Input records =>
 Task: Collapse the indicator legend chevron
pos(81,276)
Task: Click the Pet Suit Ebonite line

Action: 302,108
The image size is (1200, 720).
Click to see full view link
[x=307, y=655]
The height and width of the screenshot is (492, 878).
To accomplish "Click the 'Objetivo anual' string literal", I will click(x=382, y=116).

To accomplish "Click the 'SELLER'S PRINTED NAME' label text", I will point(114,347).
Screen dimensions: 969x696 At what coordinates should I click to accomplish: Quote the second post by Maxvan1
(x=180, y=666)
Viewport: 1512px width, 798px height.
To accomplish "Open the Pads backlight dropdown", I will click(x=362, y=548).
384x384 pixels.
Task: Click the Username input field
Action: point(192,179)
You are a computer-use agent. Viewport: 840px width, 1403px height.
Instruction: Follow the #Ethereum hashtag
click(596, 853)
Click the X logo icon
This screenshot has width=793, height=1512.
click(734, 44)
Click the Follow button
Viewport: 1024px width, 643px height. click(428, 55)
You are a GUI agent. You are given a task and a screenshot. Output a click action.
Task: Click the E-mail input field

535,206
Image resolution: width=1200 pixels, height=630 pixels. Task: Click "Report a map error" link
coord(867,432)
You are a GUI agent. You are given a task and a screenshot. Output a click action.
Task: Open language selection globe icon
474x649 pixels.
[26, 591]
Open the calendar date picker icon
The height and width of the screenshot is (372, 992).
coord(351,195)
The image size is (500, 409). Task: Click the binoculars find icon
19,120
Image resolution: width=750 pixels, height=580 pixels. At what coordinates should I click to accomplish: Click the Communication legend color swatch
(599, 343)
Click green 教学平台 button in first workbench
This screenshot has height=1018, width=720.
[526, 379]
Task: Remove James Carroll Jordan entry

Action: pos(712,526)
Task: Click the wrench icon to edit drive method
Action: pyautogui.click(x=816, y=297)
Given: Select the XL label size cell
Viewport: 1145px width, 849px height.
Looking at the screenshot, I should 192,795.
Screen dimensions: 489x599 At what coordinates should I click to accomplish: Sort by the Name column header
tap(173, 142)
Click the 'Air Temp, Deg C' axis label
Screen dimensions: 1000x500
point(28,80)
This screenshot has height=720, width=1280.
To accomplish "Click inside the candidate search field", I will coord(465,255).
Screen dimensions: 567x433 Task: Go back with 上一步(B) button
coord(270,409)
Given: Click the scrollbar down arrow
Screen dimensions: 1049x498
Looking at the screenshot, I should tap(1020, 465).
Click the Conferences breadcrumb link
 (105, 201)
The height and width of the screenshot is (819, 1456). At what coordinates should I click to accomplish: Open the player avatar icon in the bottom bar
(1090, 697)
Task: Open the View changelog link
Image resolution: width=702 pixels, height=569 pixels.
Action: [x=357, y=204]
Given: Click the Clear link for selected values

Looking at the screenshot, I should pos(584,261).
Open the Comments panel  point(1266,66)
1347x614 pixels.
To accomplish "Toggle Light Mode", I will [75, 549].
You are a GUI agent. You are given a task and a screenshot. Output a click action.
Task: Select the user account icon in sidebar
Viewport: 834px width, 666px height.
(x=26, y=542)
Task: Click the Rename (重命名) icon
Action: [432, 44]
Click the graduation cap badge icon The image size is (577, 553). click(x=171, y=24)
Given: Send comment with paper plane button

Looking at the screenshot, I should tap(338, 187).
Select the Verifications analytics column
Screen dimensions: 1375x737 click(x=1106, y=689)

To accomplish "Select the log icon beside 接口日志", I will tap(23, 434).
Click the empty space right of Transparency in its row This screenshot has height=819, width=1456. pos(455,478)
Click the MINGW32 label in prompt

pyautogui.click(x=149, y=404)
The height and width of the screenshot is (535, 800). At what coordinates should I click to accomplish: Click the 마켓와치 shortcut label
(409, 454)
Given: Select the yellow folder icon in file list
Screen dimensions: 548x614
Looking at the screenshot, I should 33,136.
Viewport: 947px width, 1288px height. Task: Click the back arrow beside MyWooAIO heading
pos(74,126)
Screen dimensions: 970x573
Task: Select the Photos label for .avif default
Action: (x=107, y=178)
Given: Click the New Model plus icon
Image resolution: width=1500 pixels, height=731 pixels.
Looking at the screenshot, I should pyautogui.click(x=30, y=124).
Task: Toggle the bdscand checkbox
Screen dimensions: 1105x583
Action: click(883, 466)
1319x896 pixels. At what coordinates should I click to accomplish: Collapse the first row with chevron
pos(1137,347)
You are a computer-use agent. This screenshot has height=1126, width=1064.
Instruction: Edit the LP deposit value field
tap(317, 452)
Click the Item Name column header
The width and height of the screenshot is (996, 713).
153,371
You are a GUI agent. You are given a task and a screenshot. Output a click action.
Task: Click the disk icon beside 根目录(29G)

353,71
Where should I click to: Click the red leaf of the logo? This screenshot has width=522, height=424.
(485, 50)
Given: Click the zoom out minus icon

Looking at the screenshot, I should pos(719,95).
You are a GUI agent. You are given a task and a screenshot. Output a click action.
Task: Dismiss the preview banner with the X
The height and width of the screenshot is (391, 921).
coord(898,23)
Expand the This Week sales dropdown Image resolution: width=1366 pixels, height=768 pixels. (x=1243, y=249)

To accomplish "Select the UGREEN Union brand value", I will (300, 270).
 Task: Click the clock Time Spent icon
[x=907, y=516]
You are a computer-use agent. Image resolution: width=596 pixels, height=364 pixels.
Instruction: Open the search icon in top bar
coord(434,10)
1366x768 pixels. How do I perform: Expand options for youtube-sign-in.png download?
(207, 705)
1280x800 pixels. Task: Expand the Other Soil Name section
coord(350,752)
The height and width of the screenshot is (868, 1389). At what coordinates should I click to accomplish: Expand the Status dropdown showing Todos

What this task involves =>
Reproduce each line of the material above precisely.

Exercise output =>
 Task: Collapse the indicator legend chevron
pos(81,276)
Task: Click the Pet Suit Ebonite line

Action: 302,108
The image size is (1200, 720).
Click to see full view link
[x=307, y=655]
The height and width of the screenshot is (492, 878).
To accomplish "Click the 'Objetivo anual' string literal", I will click(x=382, y=116).

To accomplish "Click the 'SELLER'S PRINTED NAME' label text", I will point(114,347).
Screen dimensions: 969x696 At what coordinates should I click to accomplish: Quote the second post by Maxvan1
(x=180, y=666)
Viewport: 1512px width, 798px height.
To accomplish "Open the Pads backlight dropdown", I will click(x=362, y=548).
384x384 pixels.
Task: Click the Username input field
Action: point(192,179)
You are a computer-use agent. Viewport: 840px width, 1403px height.
Instruction: Follow the #Ethereum hashtag
click(596, 853)
Click the X logo icon
This screenshot has width=793, height=1512.
click(734, 44)
Click the Follow button
Viewport: 1024px width, 643px height. click(428, 55)
You are a GUI agent. You are given a task and a screenshot. Output a click action.
Task: Click the E-mail input field

535,206
Image resolution: width=1200 pixels, height=630 pixels. Task: Click "Report a map error" link
coord(867,432)
You are a GUI agent. You are given a task and a screenshot. Output a click action.
Task: Open language selection globe icon
474x649 pixels.
[26, 591]
Open the calendar date picker icon
The height and width of the screenshot is (372, 992).
coord(351,195)
The image size is (500, 409). Task: Click the binoculars find icon
19,120
Image resolution: width=750 pixels, height=580 pixels. At what coordinates should I click to accomplish: Click the Communication legend color swatch
(599, 343)
Click green 教学平台 button in first workbench
This screenshot has height=1018, width=720.
[526, 379]
Task: Remove James Carroll Jordan entry

Action: pos(712,526)
Task: Click the wrench icon to edit drive method
Action: pyautogui.click(x=816, y=297)
Given: Select the XL label size cell
Viewport: 1145px width, 849px height.
Looking at the screenshot, I should 192,795.
Screen dimensions: 489x599 At what coordinates should I click to accomplish: Sort by the Name column header
tap(173, 142)
Click the 'Air Temp, Deg C' axis label
Screen dimensions: 1000x500
point(28,80)
This screenshot has height=720, width=1280.
To accomplish "Click inside the candidate search field", I will coord(465,255).
Screen dimensions: 567x433 Task: Go back with 上一步(B) button
coord(270,409)
Given: Click the scrollbar down arrow
Screen dimensions: 1049x498
Looking at the screenshot, I should tap(1020, 465).
Click the Conferences breadcrumb link
 (105, 201)
The height and width of the screenshot is (819, 1456). At what coordinates should I click to accomplish: Open the player avatar icon in the bottom bar
(1090, 697)
Task: Open the View changelog link
Image resolution: width=702 pixels, height=569 pixels.
Action: [x=357, y=204]
Given: Click the Clear link for selected values

Looking at the screenshot, I should pos(584,261).
Open the Comments panel  point(1266,66)
1347x614 pixels.
To accomplish "Toggle Light Mode", I will [75, 549].
You are a GUI agent. You are given a task and a screenshot. Output a click action.
Task: Select the user account icon in sidebar
Viewport: 834px width, 666px height.
(x=26, y=542)
Task: Click the Rename (重命名) icon
Action: [432, 44]
Click the graduation cap badge icon The image size is (577, 553). click(x=171, y=24)
Given: Send comment with paper plane button

Looking at the screenshot, I should tap(338, 187).
Select the Verifications analytics column
Screen dimensions: 1375x737 click(x=1106, y=689)

To accomplish "Select the log icon beside 接口日志", I will tap(23, 434).
Click the empty space right of Transparency in its row This screenshot has height=819, width=1456. pos(455,478)
Click the MINGW32 label in prompt

pyautogui.click(x=149, y=404)
The height and width of the screenshot is (535, 800). At what coordinates should I click to accomplish: Click the 마켓와치 shortcut label
(409, 454)
Given: Select the yellow folder icon in file list
Screen dimensions: 548x614
Looking at the screenshot, I should 33,136.
Viewport: 947px width, 1288px height. Task: Click the back arrow beside MyWooAIO heading
pos(74,126)
Screen dimensions: 970x573
Task: Select the Photos label for .avif default
Action: (x=107, y=178)
Given: Click the New Model plus icon
Image resolution: width=1500 pixels, height=731 pixels.
Looking at the screenshot, I should pyautogui.click(x=30, y=124).
Task: Toggle the bdscand checkbox
Screen dimensions: 1105x583
Action: click(883, 466)
1319x896 pixels. At what coordinates should I click to accomplish: Collapse the first row with chevron
pos(1137,347)
You are a computer-use agent. This screenshot has height=1126, width=1064.
Instruction: Edit the LP deposit value field
tap(317, 452)
Click the Item Name column header
The width and height of the screenshot is (996, 713).
153,371
You are a GUI agent. You are given a task and a screenshot. Output a click action.
Task: Click the disk icon beside 根目录(29G)

353,71
Where should I click to: Click the red leaf of the logo? This screenshot has width=522, height=424.
(485, 50)
Given: Click the zoom out minus icon

Looking at the screenshot, I should pos(719,95).
You are a GUI agent. You are given a task and a screenshot. Output a click action.
Task: Dismiss the preview banner with the X
The height and width of the screenshot is (391, 921).
coord(898,23)
Expand the This Week sales dropdown Image resolution: width=1366 pixels, height=768 pixels. (x=1243, y=249)

To accomplish "Select the UGREEN Union brand value", I will (300, 270).
 Task: Click the clock Time Spent icon
[x=907, y=516]
You are a computer-use agent. Image resolution: width=596 pixels, height=364 pixels.
Instruction: Open the search icon in top bar
coord(434,10)
1366x768 pixels. How do I perform: Expand options for youtube-sign-in.png download?
(207, 705)
1280x800 pixels. Task: Expand the Other Soil Name section
coord(350,752)
The height and width of the screenshot is (868, 1389). At what coordinates should I click to accomplish: Expand the Status dropdown showing Todos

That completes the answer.